In 2011, the Durham County Library celebrated the contributions of Carrie Jordan and other noted Jeanes teachers in an online exhibit, The Women Who Ran the Schools: The Jeanes Teachers and Durham County’s Rural Black Teachers.3 Able4 wrote that Carrie complained to the white state supervisor that “many of the school houses were in such poor condition that they were unfit for use.” Carrie decided that the state’s lack of concern for Black education would not deter her resolve to build and repair schools. Consequently, she organized church and community rallies and solicited funds directly from the Chicago philanthropist, Julius Rosenwald. Her efforts resulted in 12 additional schools for Black children.
Because of the low expectations of the white supervisors, the northern philanthropists, or the Black educators themselves, some Jeanes supervisors taught Black girls domestic skills like sewing, cooking, and dressmaking and boys farming and carpentry skills. Carrie, on the other hand, developed a curriculum to prepare Black children for a world that neither they nor their community could envision. In her 1923-24 report5 to her white supervisor, N. C. Newbold, she presented an enriched curriculum for Black children that focused on spelling, geography, and nature study. She designed the curriculum based on the State Course of Study Guide that was intended for white students. Referring to her spelling goals she said, “An effort was made to develop in each child a spelling conscience--the ability to know when a word is spelled correctly or incorrectly; to teach the use of the dictionary and the need for looking up words when uncertain of the spelling or meaning of a word. Games and spelling devices were used to motivate the drill and put life and interest into the spelling class.” In order to increase the Black students’ knowledge of geography, Carrie solicited funds from the Black community and the Black Teachers’ Association to purchase maps, globes, and travel magazines which gave her students “an incentive for doing school tasks which they had not had heretofore.”
Some of the school traditions she established continued for decades.
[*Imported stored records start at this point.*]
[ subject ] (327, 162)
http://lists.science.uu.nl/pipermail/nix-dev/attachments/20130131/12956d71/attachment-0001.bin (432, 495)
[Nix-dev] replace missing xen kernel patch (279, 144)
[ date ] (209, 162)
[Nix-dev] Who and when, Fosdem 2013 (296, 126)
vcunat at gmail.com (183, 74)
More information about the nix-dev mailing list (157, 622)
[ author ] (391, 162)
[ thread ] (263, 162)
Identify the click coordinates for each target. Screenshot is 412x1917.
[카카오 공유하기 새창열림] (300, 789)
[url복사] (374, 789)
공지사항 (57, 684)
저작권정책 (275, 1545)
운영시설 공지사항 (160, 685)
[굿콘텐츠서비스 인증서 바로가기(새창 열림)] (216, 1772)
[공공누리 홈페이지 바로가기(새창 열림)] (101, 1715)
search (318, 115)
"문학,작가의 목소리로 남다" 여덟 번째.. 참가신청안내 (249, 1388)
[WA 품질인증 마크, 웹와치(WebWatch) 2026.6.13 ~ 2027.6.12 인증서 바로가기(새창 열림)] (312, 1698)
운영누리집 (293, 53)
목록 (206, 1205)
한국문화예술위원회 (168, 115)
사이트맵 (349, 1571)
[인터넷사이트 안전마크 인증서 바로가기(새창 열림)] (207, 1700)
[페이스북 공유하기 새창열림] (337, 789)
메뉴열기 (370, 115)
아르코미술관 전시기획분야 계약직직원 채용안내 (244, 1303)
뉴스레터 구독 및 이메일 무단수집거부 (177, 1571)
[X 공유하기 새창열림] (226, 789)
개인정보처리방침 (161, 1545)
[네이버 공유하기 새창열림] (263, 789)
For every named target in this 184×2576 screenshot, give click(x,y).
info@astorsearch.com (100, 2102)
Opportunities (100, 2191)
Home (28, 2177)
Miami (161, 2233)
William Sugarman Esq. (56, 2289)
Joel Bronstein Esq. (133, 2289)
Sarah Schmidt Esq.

For example, she raised $1500 for countywide commencement services where “thousands of blacks gathered to celebrate the achievement of their children.6 She took the highest achievers in the county to Durham State Normal School (now North Carolina Central University) to encourage them to attend college. Undoubtedly she assisted in their matriculation since her husband, Dock Jordan, was a professor at the institution.
Carrie Thomas Jordan made an incredible impact on the lives of the families of Durham County, North Carolina. Like her father, Rev. Lawrence Thomas, and her husband, Dock Jordan, she was unafraid of the white power structure that tried to restrict the educational aspirations of Black children and their community. Although praised for her work and admired by the Black community for whom she worked tirelessly, she did not continue her assignment as Jeanes supervisor in 1926. Carrie Thomas Jordan is buried in Beechwood Cemetery in Durham.
2Littlefield, V. W. (1999). “To Do the Next Needed Thing”: Jeanes Teachers in the Southern United States 1908–1934. In Telling Women’s Lives. United Kingdom: Open University Press.
4Abel, J. Persistence and Sacrifice: Durham County's African American Community and Durham's Jeanes Teachers Build Community and Schools, 1900-1930. Master of Arts in Liberal Studies, Graduate School of Duke University, December 9, 2009.
5Carrie Thomas. Annual Report to N.C. Newbold, September 1923- August 1924. Department of Public Instruction, Division of Negro Education. Special Subject File Box #2, Folder N.